The index key prefix length limit is 3072 bytes for
InnoDB
tables that use
DYNAMIC
or
COMPRESSED
row format.
The index key prefix length limit is 767 bytes for
InnoDB
tables that use the
REDUNDANT
or
COMPACT
row format. For example, you might hit this limit with a
column prefix index
of more than 191 characters on a TEXT
or
VARCHAR
column, assuming a
utf8mb4
character set and the maximum of 4
bytes for each character.
Attempting to use an index key prefix length that exceeds the limit returns an error.
If you reduce the InnoDB
page size to 8KB or 4KB
by specifying the
innodb_page_size
option when
creating the MySQL instance, the maximum length of the index
key is lowered proportionally, based on the limit of 3072
bytes for a 16KB page size. That is, the maximum index key
length is 1536 bytes when the page size is 8KB, and 768 bytes
when the page size is 4KB.
The limits that apply to index key prefixes also apply to full-column index keys.

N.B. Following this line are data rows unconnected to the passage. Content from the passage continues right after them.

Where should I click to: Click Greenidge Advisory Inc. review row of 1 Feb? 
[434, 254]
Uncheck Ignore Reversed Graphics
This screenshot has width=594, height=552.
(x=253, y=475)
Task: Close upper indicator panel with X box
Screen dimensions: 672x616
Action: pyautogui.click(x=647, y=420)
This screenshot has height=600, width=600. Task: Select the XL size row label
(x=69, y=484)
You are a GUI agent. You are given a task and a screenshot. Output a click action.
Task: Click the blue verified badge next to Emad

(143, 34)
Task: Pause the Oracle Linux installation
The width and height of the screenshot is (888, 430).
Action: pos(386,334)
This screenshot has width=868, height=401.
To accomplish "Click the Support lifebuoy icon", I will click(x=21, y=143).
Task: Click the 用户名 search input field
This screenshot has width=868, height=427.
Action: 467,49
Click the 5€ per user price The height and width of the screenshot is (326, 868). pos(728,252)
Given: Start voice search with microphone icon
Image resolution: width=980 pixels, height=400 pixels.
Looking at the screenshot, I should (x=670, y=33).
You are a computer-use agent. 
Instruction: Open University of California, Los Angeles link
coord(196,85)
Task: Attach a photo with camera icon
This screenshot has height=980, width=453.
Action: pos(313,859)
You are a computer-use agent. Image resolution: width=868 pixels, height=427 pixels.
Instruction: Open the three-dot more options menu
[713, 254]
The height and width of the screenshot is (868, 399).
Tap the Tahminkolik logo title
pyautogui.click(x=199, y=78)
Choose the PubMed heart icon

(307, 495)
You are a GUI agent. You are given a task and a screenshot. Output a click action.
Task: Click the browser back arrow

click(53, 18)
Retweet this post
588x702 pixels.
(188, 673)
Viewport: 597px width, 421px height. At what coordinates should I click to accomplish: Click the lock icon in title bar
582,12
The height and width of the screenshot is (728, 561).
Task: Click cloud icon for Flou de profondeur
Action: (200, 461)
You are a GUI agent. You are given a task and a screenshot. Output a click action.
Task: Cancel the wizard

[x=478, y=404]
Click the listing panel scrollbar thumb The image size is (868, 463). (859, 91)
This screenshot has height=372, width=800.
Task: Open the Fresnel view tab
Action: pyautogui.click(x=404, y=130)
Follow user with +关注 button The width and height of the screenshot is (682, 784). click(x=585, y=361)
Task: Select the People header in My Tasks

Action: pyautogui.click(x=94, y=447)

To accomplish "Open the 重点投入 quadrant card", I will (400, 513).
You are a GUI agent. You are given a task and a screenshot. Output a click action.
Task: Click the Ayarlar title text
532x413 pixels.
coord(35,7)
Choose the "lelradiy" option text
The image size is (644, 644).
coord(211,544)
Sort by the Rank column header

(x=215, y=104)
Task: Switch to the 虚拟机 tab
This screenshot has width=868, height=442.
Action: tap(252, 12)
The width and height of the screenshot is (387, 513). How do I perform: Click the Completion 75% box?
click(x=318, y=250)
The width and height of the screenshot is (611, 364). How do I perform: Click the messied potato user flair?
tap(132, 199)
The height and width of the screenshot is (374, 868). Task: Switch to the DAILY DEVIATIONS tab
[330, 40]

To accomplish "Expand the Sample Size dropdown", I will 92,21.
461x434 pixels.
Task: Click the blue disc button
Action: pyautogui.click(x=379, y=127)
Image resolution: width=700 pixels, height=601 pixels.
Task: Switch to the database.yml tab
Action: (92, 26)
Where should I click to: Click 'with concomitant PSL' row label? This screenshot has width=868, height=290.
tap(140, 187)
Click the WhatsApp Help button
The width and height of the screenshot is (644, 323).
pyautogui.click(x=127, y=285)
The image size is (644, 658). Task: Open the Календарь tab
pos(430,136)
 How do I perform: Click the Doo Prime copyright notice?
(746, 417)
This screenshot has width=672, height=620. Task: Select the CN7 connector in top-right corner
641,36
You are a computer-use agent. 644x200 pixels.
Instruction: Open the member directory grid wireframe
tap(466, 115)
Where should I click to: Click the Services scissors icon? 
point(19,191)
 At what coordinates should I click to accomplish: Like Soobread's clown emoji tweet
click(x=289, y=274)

A maximum of 16 columns is permitted for multicolumn indexes. Exceeding the limit returns an error.
ERROR 1070 (42000): Too many key parts specified; max 16 parts allowed
The maximum row size, excluding any variable-length columns
that are stored off-page, is slightly less than half of a page
for 4KB, 8KB, 16KB, and 32KB page sizes. For example, the
maximum row size for the default
innodb_page_size
of 16KB is
about 8000 bytes. However, for an InnoDB
page size of 64KB, the maximum row size is approximately 16000
bytes. LONGBLOB
and
LONGTEXT
columns must be less than 4GB, and the total row size,
including BLOB
and
TEXT
columns, must be less than
4GB.
If a row is less than half a page long, all of it is stored locally within the page. If it exceeds half a page, variable-length columns are chosen for external off-page storage until the row fits within half a page, as described in Section 17.11.2, “File Space Management”.
Although InnoDB
supports row sizes larger
than 65,535 bytes internally, MySQL itself imposes a row-size
limit of 65,535 for the combined size of all columns. See
Section 10.4.7, “Limits on Table Column Count and Row Size”.
The maximum table or tablespace size is impacted by the
server's file system, which can impose a maximum file
size that is smaller than the internal 64 TiB size limit
defined by InnoDB
. For example, the
ext4 file system on Linux has a maximum
file size of 16 TiB, so the maximum table or tablespace size
becomes 16 TiB instead of 64 TiB. Another example is the
FAT32 file system, which has a maximum
file size of 4 GB.
If you require a larger system tablespace, configure it using several smaller data files rather than one large data file, or distribute table data across file-per-table and general tablespace data files.
The combined maximum size for InnoDB
log
files is 512GB.
The minimum tablespace size is slightly larger than 10MB. The
maximum tablespace size depends on the
InnoDB
page size.
Table 17.24 InnoDB Maximum Tablespace Size
InnoDB Page Size | Maximum Tablespace Size |
---|---|
4KB | 16TB |
8KB | 32TB |
16KB | 64TB |
32KB | 128TB |
64KB | 256TB |
The maximum tablespace size is also the maximum size for a table.
An InnoDB
instance supports up to 2^32
(4294967296) tablespaces, with a small number of those
tablespaces reserved for undo and temporary tables.
Shared tablespaces support up to 2^32 (4294967296) tables.
The path of a tablespace file, including the file name, cannot
exceed the MAX_PATH
limit on Windows. Prior
to Windows 10, the MAX_PATH
limit is 260
characters. As of Windows 10, version 1607,
MAX_PATH
limitations are removed from
common Win32 file and directory functions, but you must enable
the new behavior.
For limits associated with concurrent read-write transactions, see Section 17.6.6, “Undo Logs”.